[Records from a collection]
□ □ □ □ □ □ □

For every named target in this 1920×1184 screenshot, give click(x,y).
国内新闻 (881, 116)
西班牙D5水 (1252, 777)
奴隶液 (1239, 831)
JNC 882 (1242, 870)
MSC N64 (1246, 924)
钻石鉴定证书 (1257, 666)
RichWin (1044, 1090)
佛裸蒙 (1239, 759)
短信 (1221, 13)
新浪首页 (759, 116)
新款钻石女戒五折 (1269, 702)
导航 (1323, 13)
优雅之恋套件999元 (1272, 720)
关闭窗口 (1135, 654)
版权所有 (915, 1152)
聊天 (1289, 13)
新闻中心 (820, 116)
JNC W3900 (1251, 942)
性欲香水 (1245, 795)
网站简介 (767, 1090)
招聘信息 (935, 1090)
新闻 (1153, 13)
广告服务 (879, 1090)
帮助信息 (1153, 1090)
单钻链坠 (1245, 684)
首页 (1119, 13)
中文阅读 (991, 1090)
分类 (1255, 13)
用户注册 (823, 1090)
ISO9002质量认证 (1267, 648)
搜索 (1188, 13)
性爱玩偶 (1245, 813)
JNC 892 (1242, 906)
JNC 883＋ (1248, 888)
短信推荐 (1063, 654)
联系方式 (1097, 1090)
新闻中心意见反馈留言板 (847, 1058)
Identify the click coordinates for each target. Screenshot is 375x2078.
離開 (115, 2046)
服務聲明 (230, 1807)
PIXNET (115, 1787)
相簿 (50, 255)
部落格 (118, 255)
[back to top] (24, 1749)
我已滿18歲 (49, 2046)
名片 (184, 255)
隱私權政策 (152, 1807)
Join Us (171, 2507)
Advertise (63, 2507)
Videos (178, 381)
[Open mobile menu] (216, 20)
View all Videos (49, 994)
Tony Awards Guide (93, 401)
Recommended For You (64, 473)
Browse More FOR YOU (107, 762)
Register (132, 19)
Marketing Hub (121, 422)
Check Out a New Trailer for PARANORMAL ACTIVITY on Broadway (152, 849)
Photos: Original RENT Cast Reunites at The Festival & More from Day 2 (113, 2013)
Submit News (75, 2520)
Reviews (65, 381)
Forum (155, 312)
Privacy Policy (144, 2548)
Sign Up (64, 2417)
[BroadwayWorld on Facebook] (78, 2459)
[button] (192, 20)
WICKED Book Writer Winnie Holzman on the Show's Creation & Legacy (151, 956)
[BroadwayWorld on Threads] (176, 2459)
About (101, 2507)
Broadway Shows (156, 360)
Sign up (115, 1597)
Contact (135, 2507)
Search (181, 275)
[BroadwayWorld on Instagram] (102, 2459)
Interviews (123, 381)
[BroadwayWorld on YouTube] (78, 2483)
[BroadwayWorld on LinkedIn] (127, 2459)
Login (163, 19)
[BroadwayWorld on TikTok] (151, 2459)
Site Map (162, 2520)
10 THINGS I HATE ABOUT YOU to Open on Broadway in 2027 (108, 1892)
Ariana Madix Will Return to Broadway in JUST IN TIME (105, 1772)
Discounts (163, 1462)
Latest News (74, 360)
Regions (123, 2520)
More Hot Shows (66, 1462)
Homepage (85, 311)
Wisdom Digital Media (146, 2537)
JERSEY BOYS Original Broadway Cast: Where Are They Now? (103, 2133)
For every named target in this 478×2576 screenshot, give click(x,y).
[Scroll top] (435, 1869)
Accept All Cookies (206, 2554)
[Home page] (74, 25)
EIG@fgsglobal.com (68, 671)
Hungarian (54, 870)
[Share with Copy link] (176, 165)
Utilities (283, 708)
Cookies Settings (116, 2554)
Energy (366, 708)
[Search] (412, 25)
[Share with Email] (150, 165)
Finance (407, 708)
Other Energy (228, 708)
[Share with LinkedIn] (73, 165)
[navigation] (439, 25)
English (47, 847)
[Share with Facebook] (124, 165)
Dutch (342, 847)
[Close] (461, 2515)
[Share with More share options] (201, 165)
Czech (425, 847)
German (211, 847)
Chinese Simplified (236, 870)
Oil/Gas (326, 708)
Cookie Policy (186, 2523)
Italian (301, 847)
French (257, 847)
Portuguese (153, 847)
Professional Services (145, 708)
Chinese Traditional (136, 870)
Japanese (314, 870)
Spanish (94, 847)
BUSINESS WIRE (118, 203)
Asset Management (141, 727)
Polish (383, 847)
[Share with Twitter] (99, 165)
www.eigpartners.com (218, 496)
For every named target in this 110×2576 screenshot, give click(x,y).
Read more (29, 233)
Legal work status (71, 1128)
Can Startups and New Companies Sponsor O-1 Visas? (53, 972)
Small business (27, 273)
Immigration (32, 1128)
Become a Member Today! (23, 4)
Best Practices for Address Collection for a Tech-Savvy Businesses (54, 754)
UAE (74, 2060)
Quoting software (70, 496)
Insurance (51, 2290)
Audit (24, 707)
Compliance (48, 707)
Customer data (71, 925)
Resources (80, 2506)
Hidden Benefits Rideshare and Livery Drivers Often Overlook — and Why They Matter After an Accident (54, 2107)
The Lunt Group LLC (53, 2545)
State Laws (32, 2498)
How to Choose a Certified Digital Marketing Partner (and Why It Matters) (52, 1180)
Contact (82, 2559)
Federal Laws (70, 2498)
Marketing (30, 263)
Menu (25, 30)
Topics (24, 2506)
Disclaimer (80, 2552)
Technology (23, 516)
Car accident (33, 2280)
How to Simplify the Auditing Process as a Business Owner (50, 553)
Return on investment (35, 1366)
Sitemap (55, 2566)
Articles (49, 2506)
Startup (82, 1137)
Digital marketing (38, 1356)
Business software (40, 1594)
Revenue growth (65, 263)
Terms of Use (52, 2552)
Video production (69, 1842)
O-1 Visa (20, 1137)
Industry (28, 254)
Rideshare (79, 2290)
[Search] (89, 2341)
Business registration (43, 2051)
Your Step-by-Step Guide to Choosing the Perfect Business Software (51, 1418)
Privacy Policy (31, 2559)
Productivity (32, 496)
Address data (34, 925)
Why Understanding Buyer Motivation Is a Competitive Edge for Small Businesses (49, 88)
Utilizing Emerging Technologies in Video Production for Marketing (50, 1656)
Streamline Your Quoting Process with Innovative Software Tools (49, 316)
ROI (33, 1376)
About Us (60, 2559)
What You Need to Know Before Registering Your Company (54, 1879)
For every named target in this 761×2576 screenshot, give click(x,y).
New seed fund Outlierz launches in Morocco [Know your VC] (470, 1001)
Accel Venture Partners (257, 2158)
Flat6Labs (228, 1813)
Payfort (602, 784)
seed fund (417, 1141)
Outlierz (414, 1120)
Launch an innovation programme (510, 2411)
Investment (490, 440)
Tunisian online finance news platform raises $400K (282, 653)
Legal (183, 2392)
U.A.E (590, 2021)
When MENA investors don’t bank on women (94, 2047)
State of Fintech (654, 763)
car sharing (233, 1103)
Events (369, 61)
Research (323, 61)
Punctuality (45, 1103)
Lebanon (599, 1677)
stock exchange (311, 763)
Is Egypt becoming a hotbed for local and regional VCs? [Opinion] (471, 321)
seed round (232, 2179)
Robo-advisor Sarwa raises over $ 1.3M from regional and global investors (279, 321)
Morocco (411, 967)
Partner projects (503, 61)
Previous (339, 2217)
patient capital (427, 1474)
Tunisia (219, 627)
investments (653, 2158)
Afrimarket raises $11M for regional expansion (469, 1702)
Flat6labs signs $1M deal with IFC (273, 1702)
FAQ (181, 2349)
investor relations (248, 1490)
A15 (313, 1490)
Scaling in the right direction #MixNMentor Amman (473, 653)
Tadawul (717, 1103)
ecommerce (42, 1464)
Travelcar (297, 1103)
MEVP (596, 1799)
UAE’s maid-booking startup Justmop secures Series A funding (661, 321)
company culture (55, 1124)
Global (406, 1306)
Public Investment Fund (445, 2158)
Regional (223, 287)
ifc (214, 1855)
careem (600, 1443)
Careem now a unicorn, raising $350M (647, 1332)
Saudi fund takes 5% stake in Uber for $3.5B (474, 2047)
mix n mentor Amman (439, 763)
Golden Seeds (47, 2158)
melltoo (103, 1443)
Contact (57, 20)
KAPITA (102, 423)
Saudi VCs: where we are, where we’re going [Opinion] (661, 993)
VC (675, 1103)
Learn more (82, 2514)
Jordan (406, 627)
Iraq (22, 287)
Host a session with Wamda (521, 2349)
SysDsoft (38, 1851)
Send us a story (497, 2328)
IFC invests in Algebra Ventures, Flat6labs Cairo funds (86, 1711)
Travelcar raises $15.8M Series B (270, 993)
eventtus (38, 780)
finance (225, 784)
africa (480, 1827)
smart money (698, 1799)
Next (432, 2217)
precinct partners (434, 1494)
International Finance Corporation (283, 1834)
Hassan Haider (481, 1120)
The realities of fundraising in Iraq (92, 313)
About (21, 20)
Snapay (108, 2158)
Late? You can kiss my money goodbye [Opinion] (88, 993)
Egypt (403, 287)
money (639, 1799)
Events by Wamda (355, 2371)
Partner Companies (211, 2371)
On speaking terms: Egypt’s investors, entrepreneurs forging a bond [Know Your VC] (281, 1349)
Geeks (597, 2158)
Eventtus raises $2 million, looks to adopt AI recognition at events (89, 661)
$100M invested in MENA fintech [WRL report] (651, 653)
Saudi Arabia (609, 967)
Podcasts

□ □ □ □ □ □ □

**Work to be completed**
Extract the lines above, from the first one through the one containing "优雅之恋套件999元 (1272, 720)", and return only those, unchanged.

**Solution for this exercise**
For every named target in this 1920×1184 screenshot, give click(x,y).
国内新闻 (881, 116)
西班牙D5水 (1252, 777)
奴隶液 (1239, 831)
JNC 882 (1242, 870)
MSC N64 (1246, 924)
钻石鉴定证书 (1257, 666)
RichWin (1044, 1090)
佛裸蒙 (1239, 759)
短信 (1221, 13)
新浪首页 (759, 116)
新款钻石女戒五折 (1269, 702)
导航 (1323, 13)
优雅之恋套件999元 (1272, 720)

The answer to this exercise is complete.